Wednesday, March 23, 2011

March Secret Agent #39

TITLE: If I Fall
GENRE: YA

I still had one week to back out. One week to come up with a way to tell Brian that he'd bought all of that climbing equipment for nothing. One week to dread the disappointed look I knew my brother would give me when I told him I still wasn't ready to go climbing outside.

Brian whistled an off-key rock song and I heard him clanking around his room like he'd been doing for the past fifteen minutes. I fell back on my bed and looked at the ceiling. My stomach twisted, its tightness climbing up my throat.

He'd been trying for months to explain how exhilarating it would be to feel the warm breeze across our skin, the rough rock under our fingers, the smooth flow of adrenaline through our veins. Way better than the controlled conditions in the rock gym.

But I liked control. Control was comfortable. Control kept me safe.

The whistling stopped and Brian tapped on my closed bedroom door. "Ready, Bren?"

I pulled myself off my bed and opened the door, trying to look normal.

Brian saw through me, as usual. "Hey, we'll focus on our technique a lot today and make sure you're ready for next week, okay?" His concern held an underlying tone of hope that I couldn't smash by putting off our outdoor climbing trip once again.

I tried to shake my worries away and followed him out of the house. We were just going to the rock gym, same as every Saturday.

8 comments:

  1. Good beginning. I already feel her anticipation (I'm assuming Bren is short for Brenda, but I guess it could just as well be Brendon). Wondering where this is going, and I just have to say I have a crazy fear of heights, so this story would probably have my heart racing.

    ReplyDelete
  2. Feeling the tension, liking that the mc cares enough about his/her brother to not spoil his hope about the trip. But that sentence was a bit confusing--His concern held an underlying tone of hope that I couldn't smash by putting off our outdoor climbing trip once again. --Maybe break it into two sentences.

    ReplyDelete
  3. Hi! I'm not quite hooked, but in another page or so you might have me.

    Some suggestions:

    - I don't really care for all the repetition in the first paragraph.
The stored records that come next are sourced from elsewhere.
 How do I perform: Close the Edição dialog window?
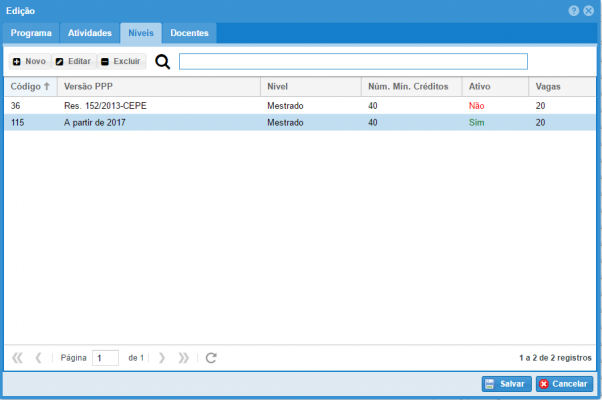(589, 10)
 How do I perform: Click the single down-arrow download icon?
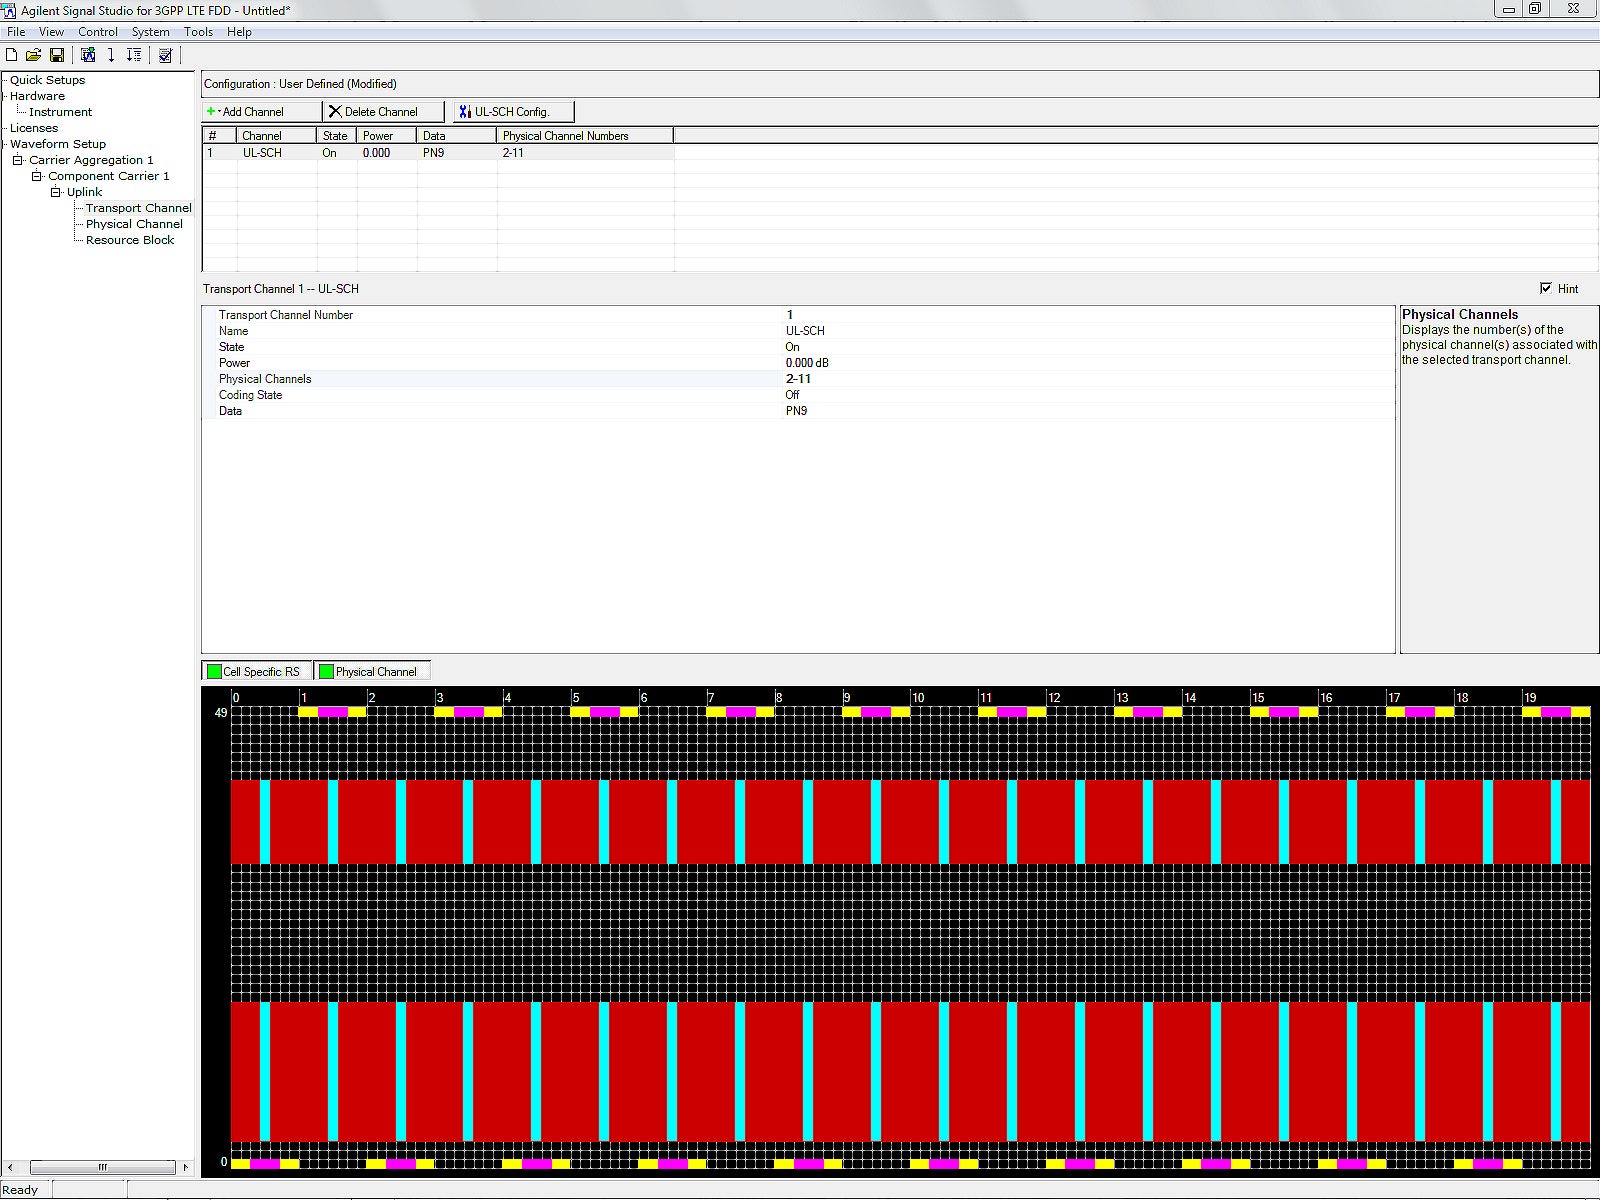(x=111, y=55)
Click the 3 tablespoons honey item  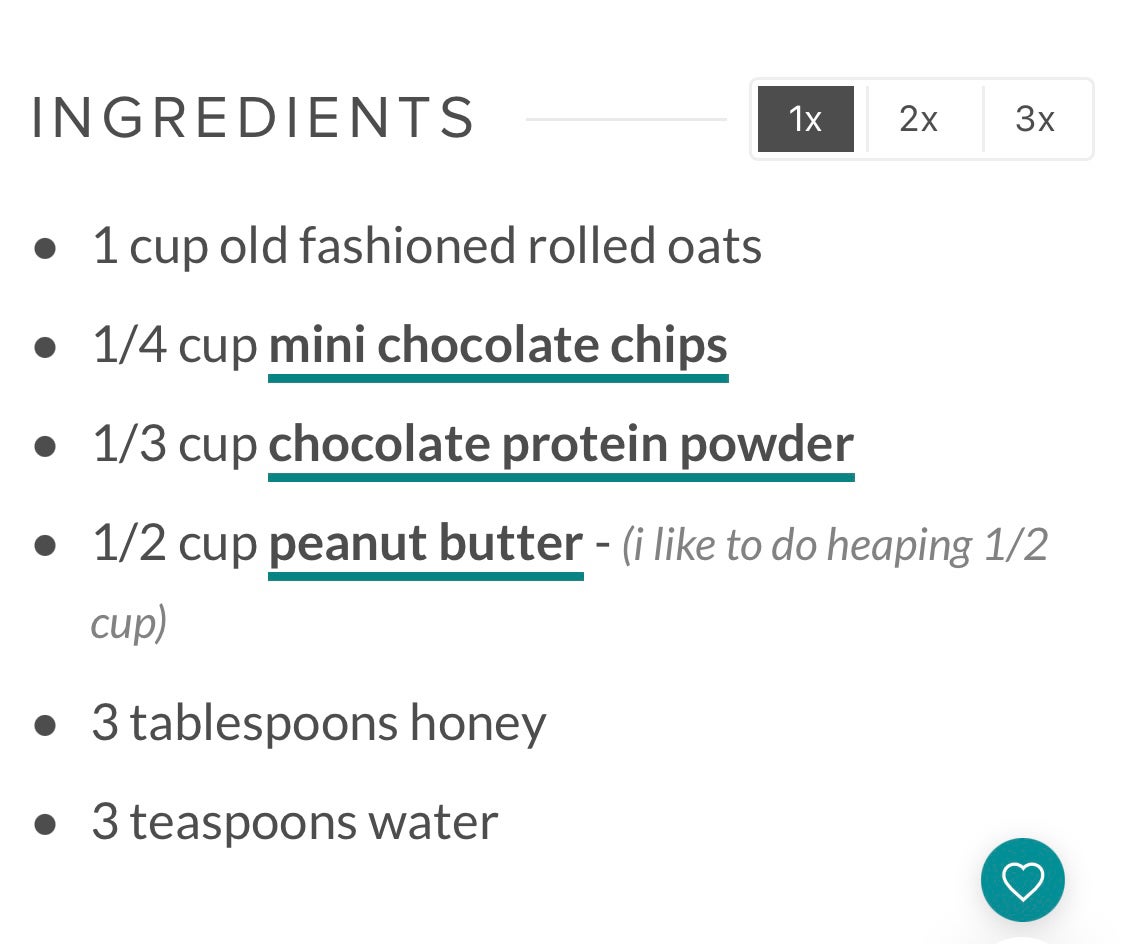[x=319, y=723]
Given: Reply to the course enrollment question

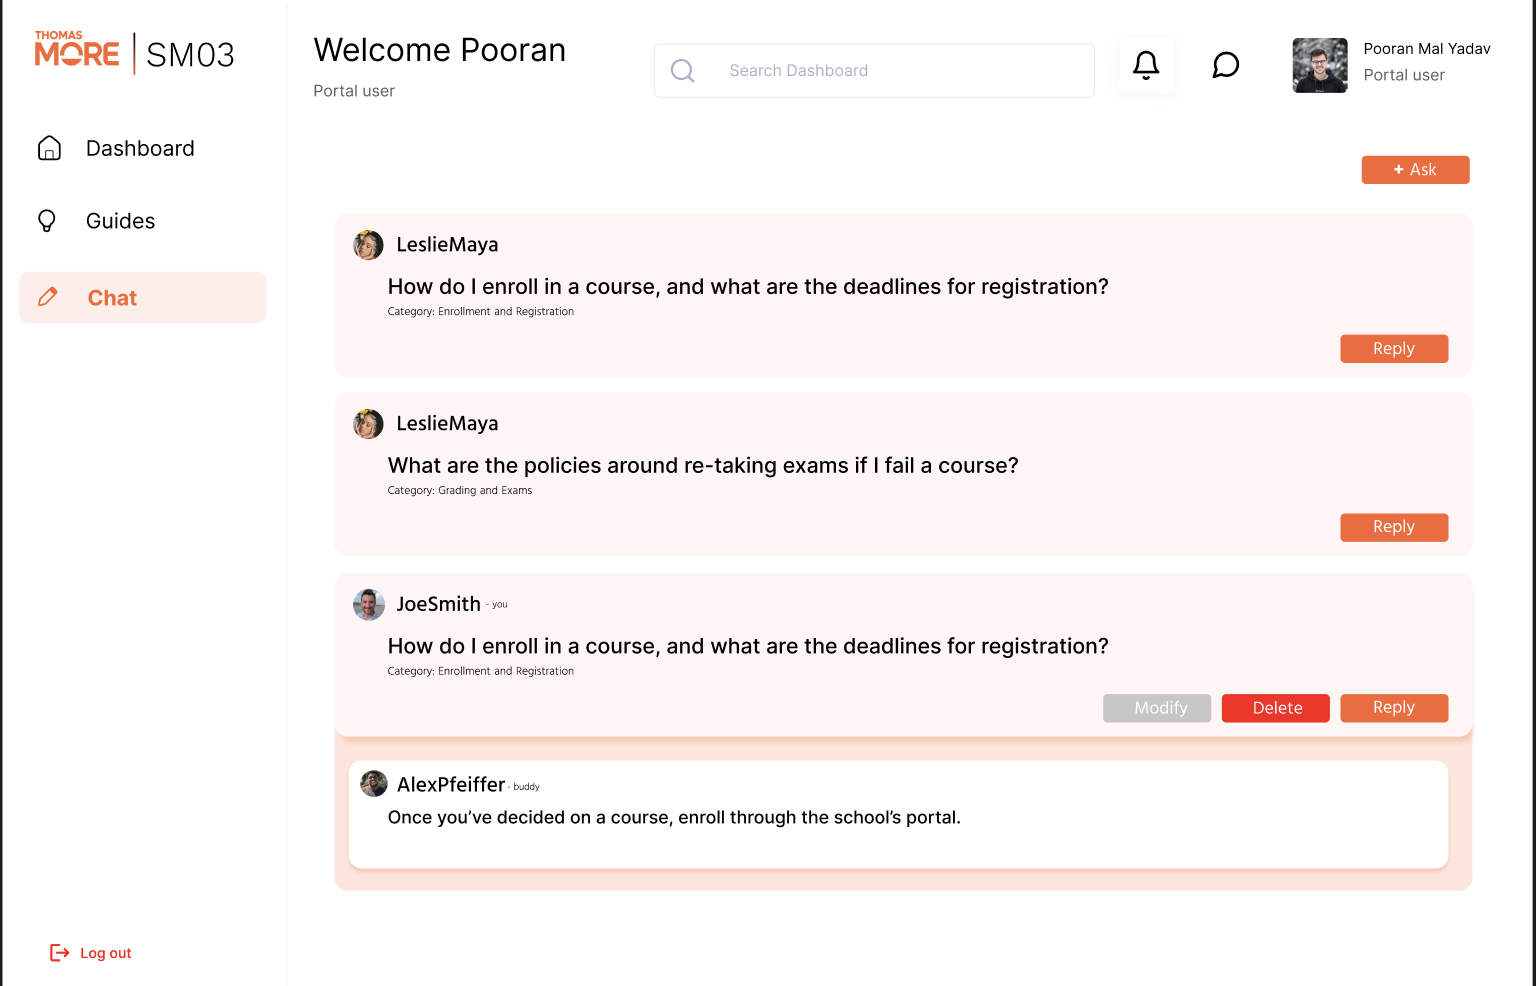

    - Second paragraph: Get rid of "I heard" and simply say that his brother clanked around or whatever.

    - Fourth paragraph: The first read through I didn't like it. It felt like he was telling us something we should be able to figure out on our own through what you show of him now and later. Now I'm not so sure.

    Best of luck to you!

    ReplyDelete
  4. this has some great elements, the part about liking control and the MC's dread of telling her brother the truth. I'd read more to see where this is going~

    Best! :o)

    ReplyDelete
  5. I'd read more. The brother's happiness comes alive on this page, as well as the MC fear. Good conflict, good start.

    ReplyDelete
  6. A general rule of thumb is to start on the day that is different, at the moment when things begin to fall apart. You're starting on a day that was the same as every other Saturday (although I'm guessing it's not going to be the same as every Saturday). I'd suggest starting closer to where the day begins to take a turn for the worse.

    Just before your event happens, she can be thinking these same thoughts, her brother can make the same comment, but when you reach the bottom of your first page, the inciting incident is happening rather than the same old thing. It'll be a much bigger hook than - will she tell her brother she doesn't want to go mountain climbing.

    ReplyDelete
  7. this could be a good story. i am just having a hard time with the small amount of info given about where in the world this story could go. If it is just about rock climbing, then I don't want to have it end up like the movie, "127 hours".

    ReplyDelete
  8. The problem posed in this story is very simply solved. She tells her brother, he's mad, they move on. Is that enough to hinge a whole novel on? Probably not, so if there's a bigger problem at hand, or higher stakes, they should be communicated earlier.